▶ PROMPT A:
In the AI's $600B Question text, swap "GPUs" for "graphics chips" and give the passage from "- Applied to" up to and including "flexible sweet spot.".
▶ PROMPT B:
Which companies does the AI's $600B Question text name as big tech winners that were not first in their categories?

--- SELECTED TEXT Enclosed Below ---

AI's $600B Question
First vs. second movers and historical analogies
- Many argue “first mover advantage” is mostly a myth; big tech winners (Google, Facebook, Amazon, Netflix, Microsoft) were not first in their categories but later, better executors.
- A linked study suggests pioneers often fail and that long‑term leaders typically enter ~13 years after pioneers.
- Applied to AI: today may be the “Altavista/Yahoo era,” with future dominant players still to come.
GPU spending, hardware mix, and ASICs
- Large gap noted between GPU capex and visible AI revenue; concern this is a “gold‑rush to shovels” where Nvidia wins and many GPU-cloud builders don’t.
- Debate over whether LLMs will move from GPUs to specialized ASICs/FPGAs, as Bitcoin did:
- Some say transformers change too fast for fixed‑function ASICs; GPUs remain the flexible sweet spot.
- Others point to new transformer‑inference ASICs as early signs of a shift, but much is still “PowerPoint‑stage.”

--- End of Enclosed SELECTED TEXT ---
--- GIVEN RECORDS Enclosed Below ---

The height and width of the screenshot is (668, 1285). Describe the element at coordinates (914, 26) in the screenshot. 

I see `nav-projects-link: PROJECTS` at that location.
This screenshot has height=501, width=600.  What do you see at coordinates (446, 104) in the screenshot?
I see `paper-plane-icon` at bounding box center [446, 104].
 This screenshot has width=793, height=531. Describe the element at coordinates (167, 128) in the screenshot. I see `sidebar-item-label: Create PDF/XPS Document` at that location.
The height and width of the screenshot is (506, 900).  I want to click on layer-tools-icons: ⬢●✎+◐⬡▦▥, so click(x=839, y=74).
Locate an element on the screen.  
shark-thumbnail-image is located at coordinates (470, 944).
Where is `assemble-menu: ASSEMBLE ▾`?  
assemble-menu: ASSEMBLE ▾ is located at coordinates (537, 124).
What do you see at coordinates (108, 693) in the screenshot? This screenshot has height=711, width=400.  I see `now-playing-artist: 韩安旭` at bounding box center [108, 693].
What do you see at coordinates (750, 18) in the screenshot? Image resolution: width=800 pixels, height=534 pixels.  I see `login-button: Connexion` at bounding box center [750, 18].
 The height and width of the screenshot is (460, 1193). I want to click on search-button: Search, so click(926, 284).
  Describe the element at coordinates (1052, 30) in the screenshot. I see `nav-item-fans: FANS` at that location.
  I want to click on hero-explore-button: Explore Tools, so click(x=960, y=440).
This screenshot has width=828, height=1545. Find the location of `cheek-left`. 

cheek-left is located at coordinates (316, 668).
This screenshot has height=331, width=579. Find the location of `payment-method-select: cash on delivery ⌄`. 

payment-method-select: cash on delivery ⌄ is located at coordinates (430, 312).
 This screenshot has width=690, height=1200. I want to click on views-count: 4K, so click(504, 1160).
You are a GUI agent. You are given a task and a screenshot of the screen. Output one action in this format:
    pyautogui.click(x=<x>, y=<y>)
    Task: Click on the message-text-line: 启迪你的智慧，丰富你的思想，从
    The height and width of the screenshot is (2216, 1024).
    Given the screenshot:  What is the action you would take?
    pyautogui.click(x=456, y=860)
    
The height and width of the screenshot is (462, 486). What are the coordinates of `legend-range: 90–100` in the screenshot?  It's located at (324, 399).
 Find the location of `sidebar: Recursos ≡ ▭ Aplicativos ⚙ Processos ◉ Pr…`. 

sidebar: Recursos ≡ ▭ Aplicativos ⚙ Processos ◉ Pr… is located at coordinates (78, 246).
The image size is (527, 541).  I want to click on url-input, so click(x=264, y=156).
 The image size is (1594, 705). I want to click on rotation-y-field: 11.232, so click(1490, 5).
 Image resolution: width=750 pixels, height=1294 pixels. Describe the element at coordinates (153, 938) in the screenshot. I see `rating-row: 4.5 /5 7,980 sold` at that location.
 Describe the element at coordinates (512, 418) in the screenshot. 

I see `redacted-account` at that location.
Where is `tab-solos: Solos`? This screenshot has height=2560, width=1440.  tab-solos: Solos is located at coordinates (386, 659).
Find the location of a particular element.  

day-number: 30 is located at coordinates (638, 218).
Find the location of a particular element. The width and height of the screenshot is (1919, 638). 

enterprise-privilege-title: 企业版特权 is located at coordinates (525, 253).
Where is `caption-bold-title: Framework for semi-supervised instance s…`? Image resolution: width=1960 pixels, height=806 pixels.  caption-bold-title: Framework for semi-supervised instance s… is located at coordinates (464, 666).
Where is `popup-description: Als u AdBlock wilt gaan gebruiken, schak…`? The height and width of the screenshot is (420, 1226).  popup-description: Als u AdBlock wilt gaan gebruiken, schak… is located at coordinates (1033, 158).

--- End of Enclosed GIVEN RECORDS ---

▶ EXERCISE RESPONSE A:
- Applied to AI: today may be the “Altavista/Yahoo era,” with future dominant players still to come.
GPU spending, hardware mix, and ASICs
- Large gap noted between GPU capex and visible AI revenue; concern this is a “gold‑rush to shovels” where Nvidia wins and many GPU-cloud builders don’t.
- Debate over whether LLMs will move from graphics chips to specialized ASICs/FPGAs, as Bitcoin did:
- Some say transformers change too fast for fixed‑function ASICs; graphics chips remain the flexible sweet spot.

▶ EXERCISE RESPONSE B:
Google, Facebook, Amazon, Netflix, Microsoft